Reading text:
□ □ □ □ □

Ford Motor Company of New Zealand Limited is the New Zealand subsidiary of Ford Motor Company. The Ford-New Zealand assembly and distribution  began in 1936, following the successful representation of Ford's New Zealand business by The Colonial Motor Company (CMC).  Ford-New Zealand was based in Seaview, Wellington.  A second assembly plant was opened in Wiri, Auckland in 1973.  The head office was moved to Auckland before Seaview was closed in 1988 and, in 1997, vehicle production at Wiri came to an end.  Since then, all of the Ford-New Zealand product offerings have been fully imported.

History
The Ford Motor Company of Canada had been established in 1904, to build and to sell the Ford products to the territories that made up the British Empire, including New Zealand.  This was a way to avoid the tariffs that existed upon American-made products imported into Empire states.  In turn, Ford of Canada established privately-owned agencies in those various Empire states to handle the business.
In the early 1920s, because the Ford business around the world had now become so large, the Ford directors concluded that leaving the assembly and distribution of their products to other than Ford-owned interests posed a quality-control risk.  Ford of Canada acted first in South Africa, where their appointed agent had not been following Ford guidelines, and an assembly plant and head office was set up in Port Elizabeth.  Then they looked to Australia, where it was decided the agency operation was not in Ford's best interests, and an assembly and a manufacturing operation was set up in Geelong, Victoria and opened in 1925.  But, so satisfied with the CMC performance in their New Zealand territory that it was not until 1936 that Ford of Canada set up in New Zealand.  It was the last of their oversea territories to be taken over, and Ford's relationship with CMC continued as that organisation retained and further developed retail Ford outlets.  The Ford and CMC relationship has survived to this day, and it makes CMC-owned Ford dealerships amongst the oldest in the world.

□ □ □ □ □

Data provided:
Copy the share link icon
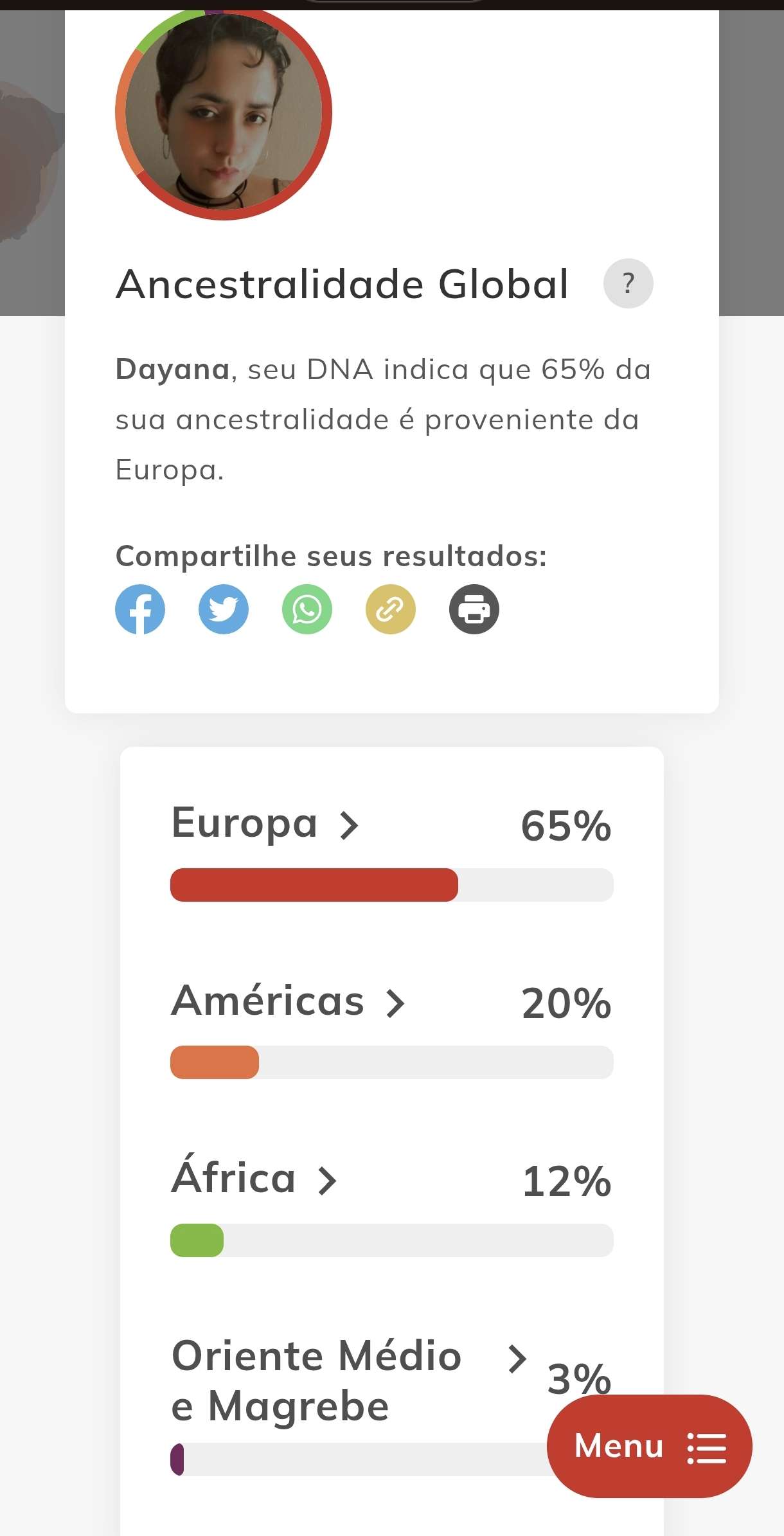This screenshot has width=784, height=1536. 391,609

□ □ □ □ □

Your objective: Rewrite the paragraph beginning "In the early 1920s" from the text on Ford in New Zealand as a brief bulleted list that keeps its main facts. The material plays no part here.

Answer to the problem:
- In the early 1920s, Ford's worldwide business had grown so large that its directors saw non-Ford assembly and distribution as a quality-control risk.
- Ford of Canada acted first in South Africa, where its agent had not followed Ford guidelines, and set up an assembly plant and head office in Port Elizabeth.
- In Australia, the agency arrangement was judged not to be in Ford's best interests, so an assembly and manufacturing operation was set up in Geelong, Victoria, opening in 1925.
- Ford of Canada was so satisfied with CMC's performance that it did not set up in New Zealand until 1936, the last of its overseas territories to be taken over.
- CMC kept and further developed retail Ford outlets, and the Ford–CMC relationship continues today, making CMC-owned Ford dealerships among the oldest in the world.